The next morning I went out with the hope of discovering the capital of India, but I never suspected how soon my walk would turn into disappointment because of the intense harassment I’d get by begging children, and a whole brood of scammers. Also, my orange sneakers exercised a powerful magnetism on those people, especially on teenagers, who found it impossible not approaching closely to contemplate them.

I returned to the hotel (one for foreigners with the usual amenities of a conventional hotel) almost running, changing sidewalks to mislead the crowd of beggars and swindlers teenagers hovering around me. It wouldn’t be very different the next day, only that I knew what to expect on the street, among which the worst was the vision of child beggars, many of them crippled.

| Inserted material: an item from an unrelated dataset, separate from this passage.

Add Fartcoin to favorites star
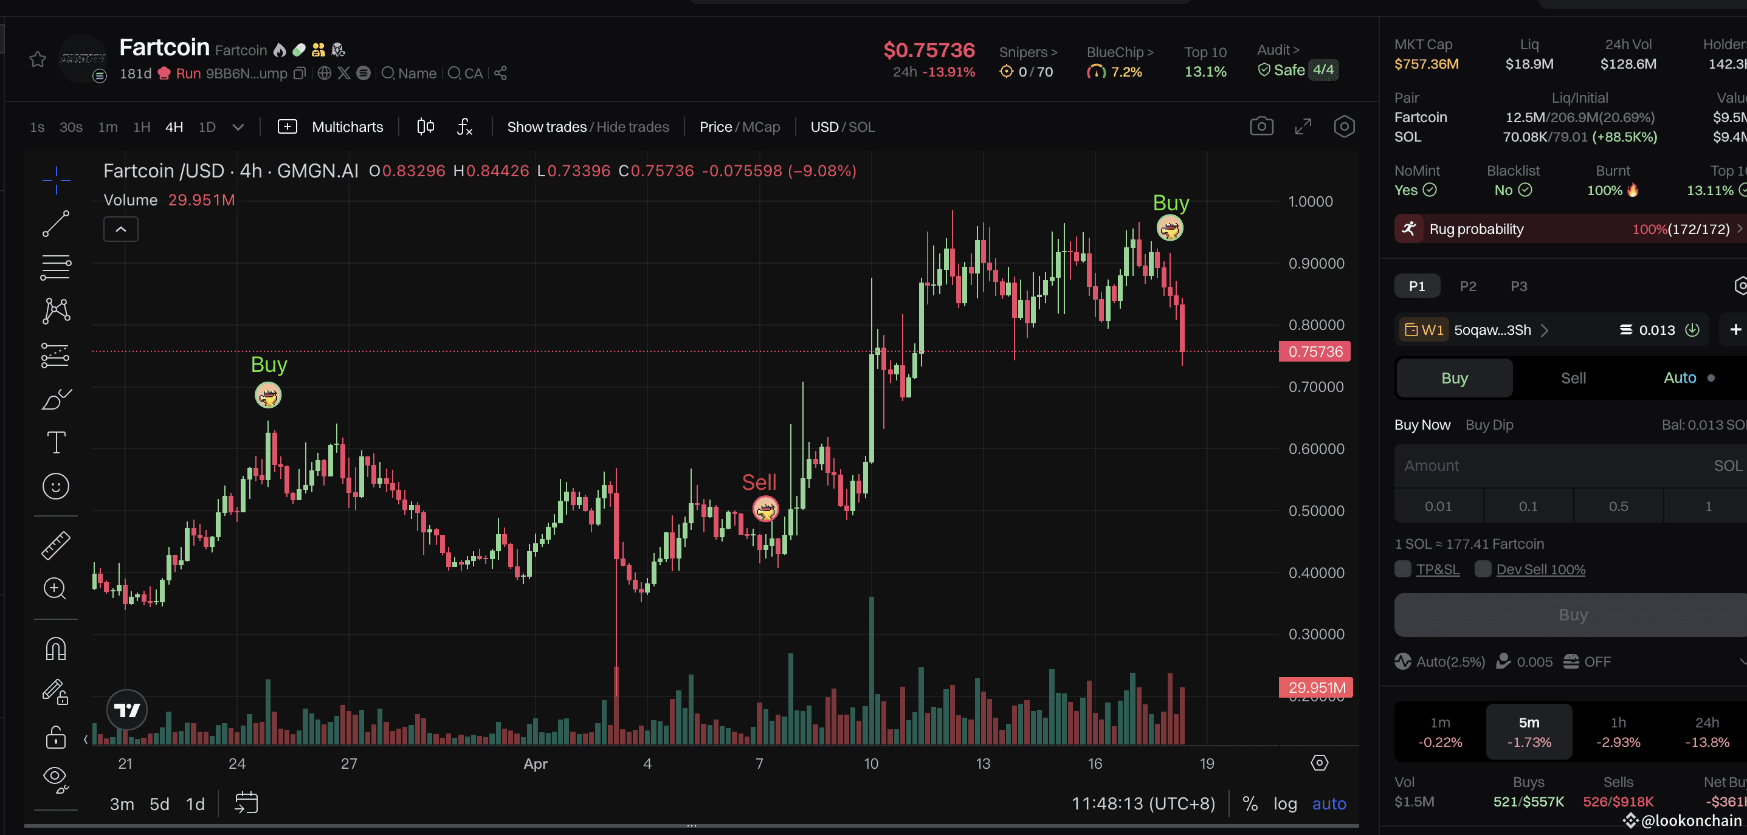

But then came the proverbial encounter with a rickshaw driver (bicycle taxis), about which I wrote a post earlier. I took his advice and bought the typical Indian clothes, with a long shirt almost to the knees.

The next morning, I went out dressed as an Indian, with some beard, and sandals instead of snickers… and Delhi became another city. Thereafter I could walk, take chai (tea with boiling milk), board a rickshaw, stroll through Old Delhi dodging the red spittle (wrapped betel leaves with stimulant effects), and even enjoy the ocean of colors, smells, and flavors.

India is strong; India is incomparable. At last I was able to travel not as a tourist but as another Indian, and I felt ready to begin a pilgrimage to visit the places where the Buddha lived 2500 years ago.